■ YOUR TASK ■
After locating the line with "API (14, 2166)" in the data that follows, return it and every later line exactly, up to and including the line with "Email (944, 1075)".
_ _ _ _ _ _ _
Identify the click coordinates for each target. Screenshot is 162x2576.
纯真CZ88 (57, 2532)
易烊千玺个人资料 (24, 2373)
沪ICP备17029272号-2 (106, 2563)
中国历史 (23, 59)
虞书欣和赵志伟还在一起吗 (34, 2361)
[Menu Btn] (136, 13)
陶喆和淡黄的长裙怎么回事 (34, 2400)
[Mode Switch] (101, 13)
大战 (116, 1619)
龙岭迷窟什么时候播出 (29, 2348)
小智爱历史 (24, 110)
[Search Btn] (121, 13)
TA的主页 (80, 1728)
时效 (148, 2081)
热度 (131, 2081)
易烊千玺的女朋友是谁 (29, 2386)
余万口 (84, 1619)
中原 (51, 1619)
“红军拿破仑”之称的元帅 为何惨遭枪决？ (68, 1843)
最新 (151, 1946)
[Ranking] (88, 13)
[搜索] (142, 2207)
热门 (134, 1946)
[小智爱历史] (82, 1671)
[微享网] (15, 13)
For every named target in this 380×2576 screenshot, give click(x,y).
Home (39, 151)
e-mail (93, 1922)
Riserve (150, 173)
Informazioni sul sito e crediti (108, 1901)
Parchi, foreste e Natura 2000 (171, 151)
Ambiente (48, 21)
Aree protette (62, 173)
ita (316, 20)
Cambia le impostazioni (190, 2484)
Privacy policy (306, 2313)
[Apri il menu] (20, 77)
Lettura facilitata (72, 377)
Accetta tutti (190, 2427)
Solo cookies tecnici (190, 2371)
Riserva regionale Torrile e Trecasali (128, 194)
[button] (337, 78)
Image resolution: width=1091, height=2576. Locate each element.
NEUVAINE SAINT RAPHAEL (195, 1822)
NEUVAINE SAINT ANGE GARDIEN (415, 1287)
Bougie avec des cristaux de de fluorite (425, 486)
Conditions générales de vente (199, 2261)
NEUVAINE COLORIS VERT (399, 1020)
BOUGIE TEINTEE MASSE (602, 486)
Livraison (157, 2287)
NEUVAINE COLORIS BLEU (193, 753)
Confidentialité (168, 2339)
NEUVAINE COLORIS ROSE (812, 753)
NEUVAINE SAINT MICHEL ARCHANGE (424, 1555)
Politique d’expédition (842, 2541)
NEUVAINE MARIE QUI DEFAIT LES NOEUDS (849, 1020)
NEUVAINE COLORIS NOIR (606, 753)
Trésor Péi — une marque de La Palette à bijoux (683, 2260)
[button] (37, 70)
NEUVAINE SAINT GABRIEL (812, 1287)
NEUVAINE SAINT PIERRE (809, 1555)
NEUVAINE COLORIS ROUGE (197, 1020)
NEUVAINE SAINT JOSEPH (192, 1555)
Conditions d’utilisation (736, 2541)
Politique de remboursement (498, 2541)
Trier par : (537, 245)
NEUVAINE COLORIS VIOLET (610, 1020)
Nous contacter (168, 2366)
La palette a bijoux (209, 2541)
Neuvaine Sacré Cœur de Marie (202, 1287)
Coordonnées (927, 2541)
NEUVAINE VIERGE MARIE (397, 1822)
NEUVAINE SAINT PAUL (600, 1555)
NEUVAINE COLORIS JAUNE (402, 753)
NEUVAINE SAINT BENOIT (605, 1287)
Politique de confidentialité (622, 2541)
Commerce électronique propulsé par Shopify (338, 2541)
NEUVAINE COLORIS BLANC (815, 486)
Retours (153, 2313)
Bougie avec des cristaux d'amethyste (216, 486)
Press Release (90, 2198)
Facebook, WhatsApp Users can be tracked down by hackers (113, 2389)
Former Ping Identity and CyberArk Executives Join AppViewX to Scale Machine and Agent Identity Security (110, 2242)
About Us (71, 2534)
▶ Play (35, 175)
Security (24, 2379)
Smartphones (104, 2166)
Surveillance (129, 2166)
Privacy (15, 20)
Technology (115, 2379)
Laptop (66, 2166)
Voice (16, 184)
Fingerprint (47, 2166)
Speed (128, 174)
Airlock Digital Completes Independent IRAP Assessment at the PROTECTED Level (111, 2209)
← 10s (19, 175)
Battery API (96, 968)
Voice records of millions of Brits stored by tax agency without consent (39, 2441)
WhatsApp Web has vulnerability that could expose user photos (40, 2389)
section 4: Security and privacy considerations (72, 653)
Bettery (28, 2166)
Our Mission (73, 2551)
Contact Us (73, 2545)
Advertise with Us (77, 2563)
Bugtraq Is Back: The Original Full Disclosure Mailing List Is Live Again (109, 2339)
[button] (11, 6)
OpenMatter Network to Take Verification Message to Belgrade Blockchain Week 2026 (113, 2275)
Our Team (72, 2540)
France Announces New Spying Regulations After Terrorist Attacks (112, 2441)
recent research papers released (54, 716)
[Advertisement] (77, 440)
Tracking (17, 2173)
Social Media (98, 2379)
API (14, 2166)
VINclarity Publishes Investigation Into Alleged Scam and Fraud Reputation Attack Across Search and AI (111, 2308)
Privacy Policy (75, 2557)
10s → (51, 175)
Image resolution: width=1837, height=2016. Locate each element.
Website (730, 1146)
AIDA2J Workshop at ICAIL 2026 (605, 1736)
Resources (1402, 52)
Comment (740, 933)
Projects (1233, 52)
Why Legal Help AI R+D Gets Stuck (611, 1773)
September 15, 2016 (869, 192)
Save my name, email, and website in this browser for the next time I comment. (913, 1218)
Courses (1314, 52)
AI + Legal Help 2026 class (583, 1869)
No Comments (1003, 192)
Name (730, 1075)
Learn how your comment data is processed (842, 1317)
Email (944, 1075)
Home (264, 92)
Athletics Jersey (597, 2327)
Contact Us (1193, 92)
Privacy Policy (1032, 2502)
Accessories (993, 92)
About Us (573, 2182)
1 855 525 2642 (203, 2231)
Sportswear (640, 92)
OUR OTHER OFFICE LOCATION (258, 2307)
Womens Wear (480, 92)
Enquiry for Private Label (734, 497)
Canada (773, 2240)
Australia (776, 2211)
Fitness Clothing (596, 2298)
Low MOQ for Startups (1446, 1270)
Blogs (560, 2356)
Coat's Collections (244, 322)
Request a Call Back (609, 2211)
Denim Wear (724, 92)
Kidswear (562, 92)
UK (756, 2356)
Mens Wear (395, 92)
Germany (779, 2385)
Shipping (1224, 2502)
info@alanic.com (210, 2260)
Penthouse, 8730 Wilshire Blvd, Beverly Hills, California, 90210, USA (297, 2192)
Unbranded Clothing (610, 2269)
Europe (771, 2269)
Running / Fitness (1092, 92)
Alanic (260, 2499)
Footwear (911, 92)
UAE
_ _ _ _ _ _ _
■ YOUR RESPONSE ■
API (14, 2166)
VINclarity Publishes Investigation Into Alleged Scam and Fraud Reputation Attack Across Search and AI (111, 2308)
Privacy Policy (75, 2557)
10s → (51, 175)
Image resolution: width=1837, height=2016. Locate each element.
Website (730, 1146)
AIDA2J Workshop at ICAIL 2026 (605, 1736)
Resources (1402, 52)
Comment (740, 933)
Projects (1233, 52)
Why Legal Help AI R+D Gets Stuck (611, 1773)
September 15, 2016 (869, 192)
Save my name, email, and website in this browser for the next time I comment. (913, 1218)
Courses (1314, 52)
AI + Legal Help 2026 class (583, 1869)
No Comments (1003, 192)
Name (730, 1075)
Learn how your comment data is processed (842, 1317)
Email (944, 1075)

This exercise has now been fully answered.